The Daily Breeze makes a similar argument, and includes the Internet in the list of "other forms of media" that do not pay a sales tax. Where an Internet-user accesses a site and pays no money to the proprietor of the site to do so, there obviously is no sale, and the comparison with newspapers is senseless. On the other hand, there are several sites which do charge for access to some or all of their features, such as the Los Angeles Times site which charges for access to its archives. In essence, there is a sale of data, and a legislative enactment to tax such sales might well be contemplated.
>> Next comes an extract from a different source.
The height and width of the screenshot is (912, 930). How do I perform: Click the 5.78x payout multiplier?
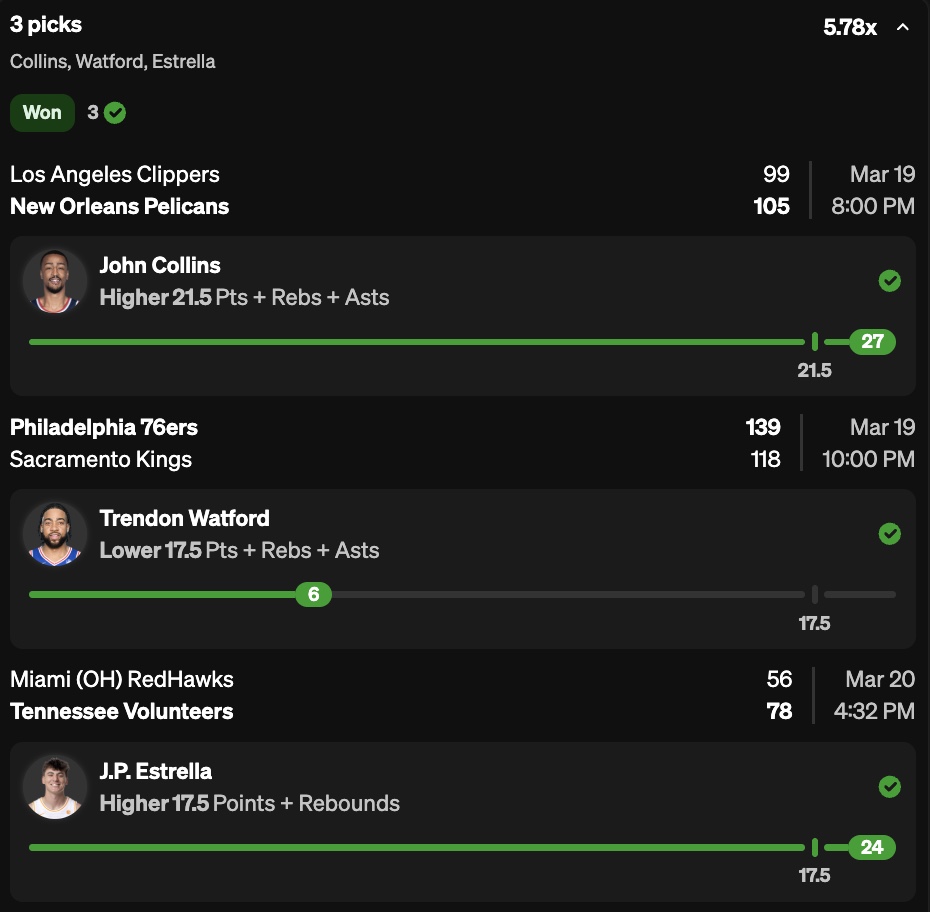pyautogui.click(x=849, y=28)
The Santa Barbara News Press also cries out against the tax because, it insists, it unfairly singles out daily newspapers. It also rails against "the debilitating effect of taxation on the public's right to be fully informed by the press" and warns that "people could lose an important means of reading and understanding what's happening around them."

Come now.

As of next month, the tax will have been in place for six years. During that time, newspapers have perished, but in no instance of which we know have the publishers attributed the demise to a dwindling number of readers who could afford the product in the light of the sales tax. The Santa Barbara News Press is still around, as is its owner, Times Mirror. The few cents added to the price in the form of a sales tax have not placed the cost of newspapers beyond the means of the reading public. A newspaper, the function of which is to ferret out truth and expose falsehood, should not resort to such deceptive rhetoric simply because it is doing so in an editorial relating to a matter involving self-interest.

The state should simply not be deprived of $50.9 million a year in revenues from taxes on sales of newspapers just because the newspapers are still pouting over losing an exemption in 1991 they never should have had.
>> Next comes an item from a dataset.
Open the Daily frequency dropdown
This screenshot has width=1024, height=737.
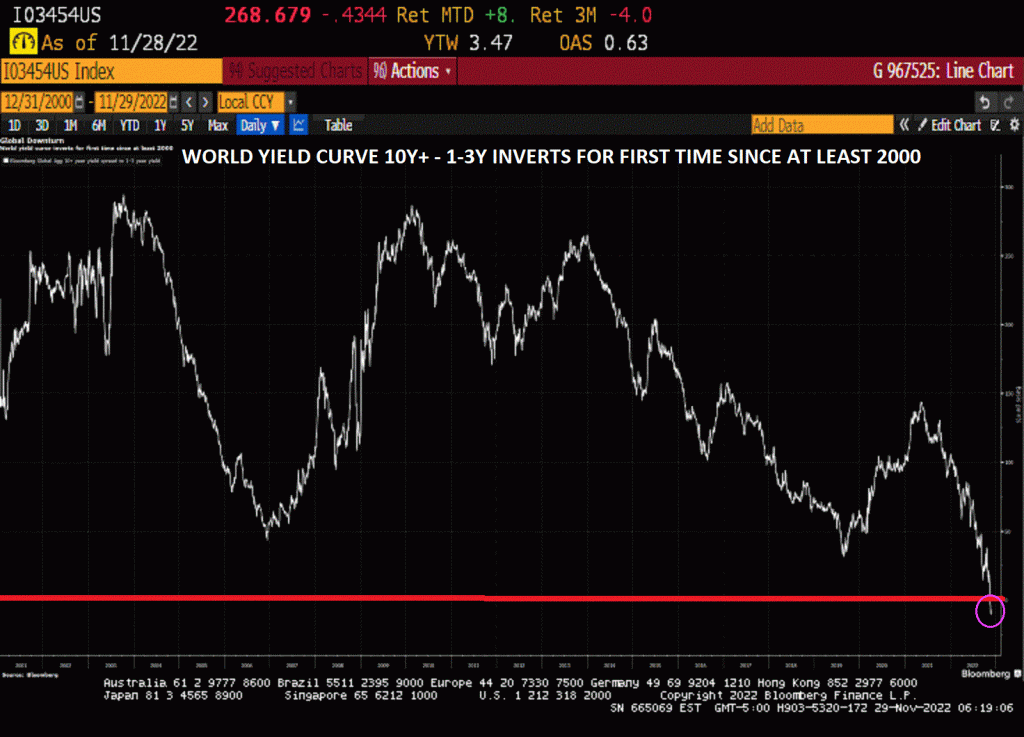click(259, 125)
We agree with The Signal that newspapers should be "generally unhindered by government interference." That's because newspapers have a job to do, a significant part of which is to act as a "watchdog" on government. But watchdogs, if they are to retain their vigilance and do their jobs, cannot have those in government petting them or giving them bones.

The legislative beneficence The Signal seeks would, in itself, constitute a form of "interference." To generate indebtedness on the part of newspapers to those whom the newspapers traditionally perform the role of scrutinizing is an interference with the objectivity and independence of those journalistic organs.

AB 1608 (carried by Curt Pringle, R-Garden Grove, and Lou Papan, D-Millbrae) and SB 1300 (sponsored by Charles Calderon, D-Montebello) are measures that would afford an immunity to certain profit-making companies from the general obligation of businesses of collecting and handing over sales taxes. It is in the public interest that revenues from these taxes not be shut off; and, moreover, that an attempt to lend favored tax treatment to a particular industry be thwarted. We urge the defeat of these bills.